Красный террор глазами очевидцев | страница 27



Сотрудники ЧК любили заставлять близких, жену, мать, отца, мужа смотреть на страданья дорогих им людей. Им нужно было ослабить, обессилить волю жертвы, а это был один из верных приемов. Часто они заявляли: «Вы приговорены к смерти, но если скажете, где такой-то, мы помилуем вас». Потом все-таки расстреливали. Или говорили: «Выдайте нам столько-то контрреволюционеров, и мы освободим вас».

Офицеру, Сергею Никольскому, предложили указать чей-то адрес. Когда он отказался, красные пошли на дом к его отцу и матери и заявили: «Выдайте таких-то, и ваш сын будет свободен». Старики Никольские выдержали этот, поистине дьявольский, соблазн и никаких сведений не дали. Сын их был убит.

Сажали арестованных в темный погреб. Окон не было. На полу стояла вода. Так как сесть было не на что, то приходилось ложиться прямо в воду. Сестре разрешалось входить туда, носить еду заключенным, даже спрашивать, нет ли больных? Она с трудом получила разрешение опустить в погреб ящик, чтобы заключенные по очереди могли сидеть на нем.

Был еще стенной шкаф, заменявший карцер. В этом шкафу можно было только сидеть скорчившись.

«Я и тем, кто сидел в шкафу, носила еду, ходила к коменданту по поводу санитарного осмотра», - с горькой иронией подчеркнула сестра.

Раз она нашла в шкафу троих, старика, его дочь и ее мужа-офицера. Они все были сильно избиты. Вечером всех троих расстреляли.

Часто производились так называемые примерные расстрелы, когда заключенного отводили в подвал, где происходили убийства, раздевали, готовили к казни, на его глазах расстреливали других, затем заставляли ложиться и несколько раз стреляли около его головы, но мимо. Потом раздавался хохот и приказ: «Вставай, одевайся!»

Несчастный вставал, как пьяный, уже переставая различать грань между жизнью и смертью. Там, где властвовали кровавые обычаи ЧК, этой грани вообще не было. Каждый каждую минуту ждал смерти. Старые и молодые, сильные и слабые, боровшиеся и пассивные, - все равно были брошены на край пропасти, все сознавали свою обреченность.

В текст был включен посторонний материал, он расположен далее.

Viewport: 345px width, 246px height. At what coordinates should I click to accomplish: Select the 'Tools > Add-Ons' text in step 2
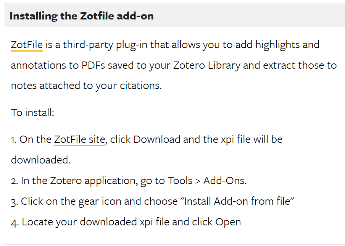tap(207, 181)
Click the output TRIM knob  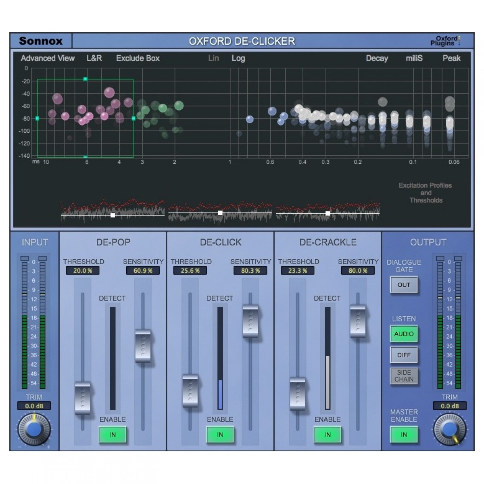(x=449, y=429)
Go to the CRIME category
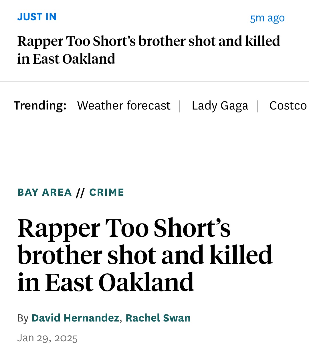309x347 pixels. point(107,192)
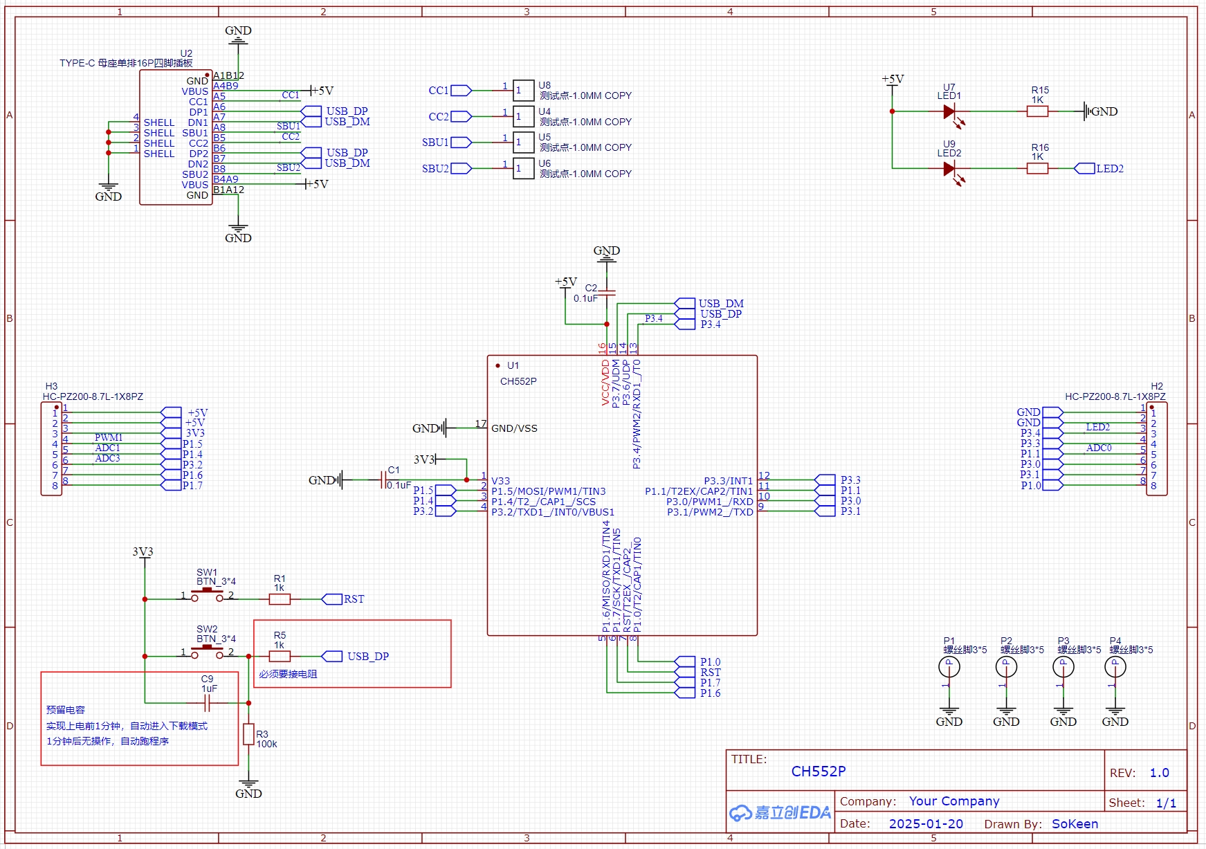Click the R5 1k resistor symbol
Image resolution: width=1206 pixels, height=849 pixels.
(x=280, y=657)
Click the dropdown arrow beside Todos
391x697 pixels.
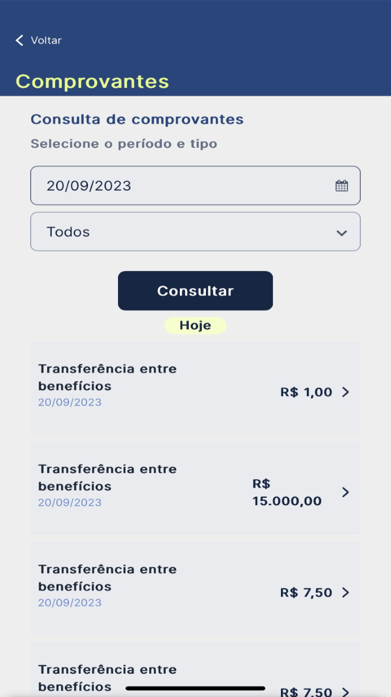[342, 233]
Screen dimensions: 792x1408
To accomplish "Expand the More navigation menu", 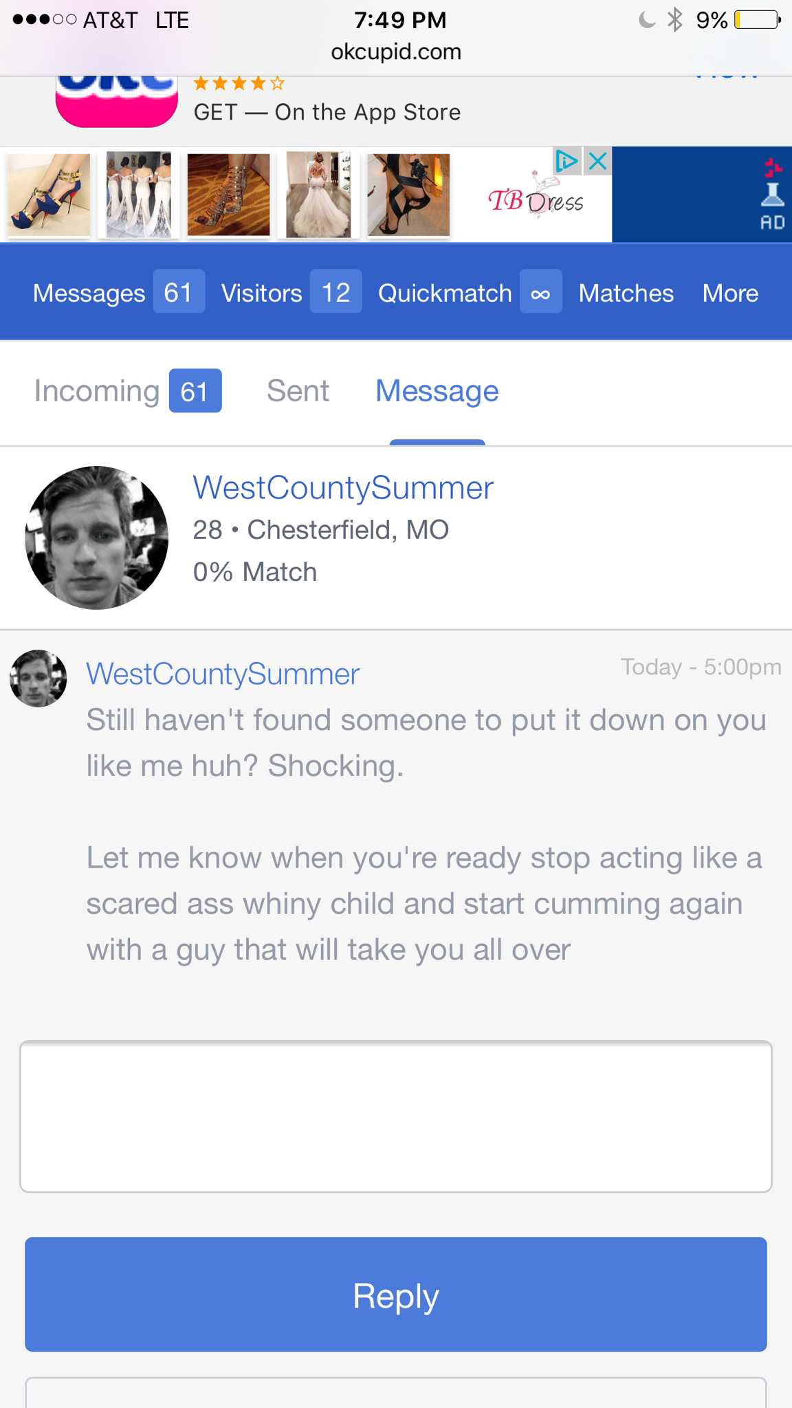I will pos(730,293).
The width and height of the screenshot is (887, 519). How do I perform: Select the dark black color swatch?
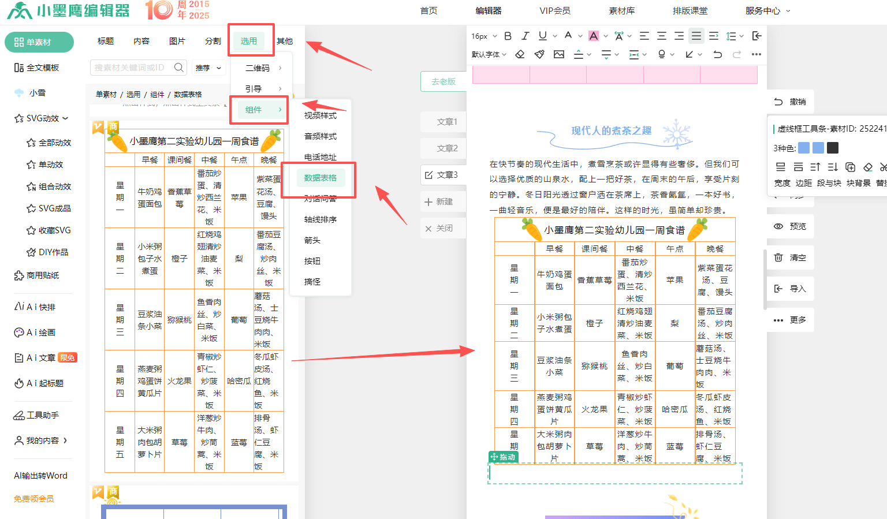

В одной из камер, после особо свирепых допросов, заключенные вдруг поняли, что они все осуждены. Начался плач. С кем-то сделалась истерика, другой бился в судорогах, третий громко бредил. Вошла сестра. Старик генерал бросился к ней. «Сестра, я бывал в сражениях. Я отступал. Я знаю, что такое война. Но ничего подобного никогда в жизни я не видал и не испытал».

В тюрьме быстро крепло глубокое чувство общности, товарищества. Оно поддерживало, придавало силы переносить мучения, но в то же время углубляло их, заставляло каждого переживать страданья всех. Нервы были напряжены, натянуты. Каждый видел, понимал, воспринимал настроение других, переживал столько смертей и ужасов, сколько было у него товарищей. А так как смерть неотступно стучалась в стены камер, то не было у этих несчастных ни одного мгновения покоя, уверенности в следующем дне. Страдания так утончили их восприимчивость, что молча, без слов, понимали они друг друга.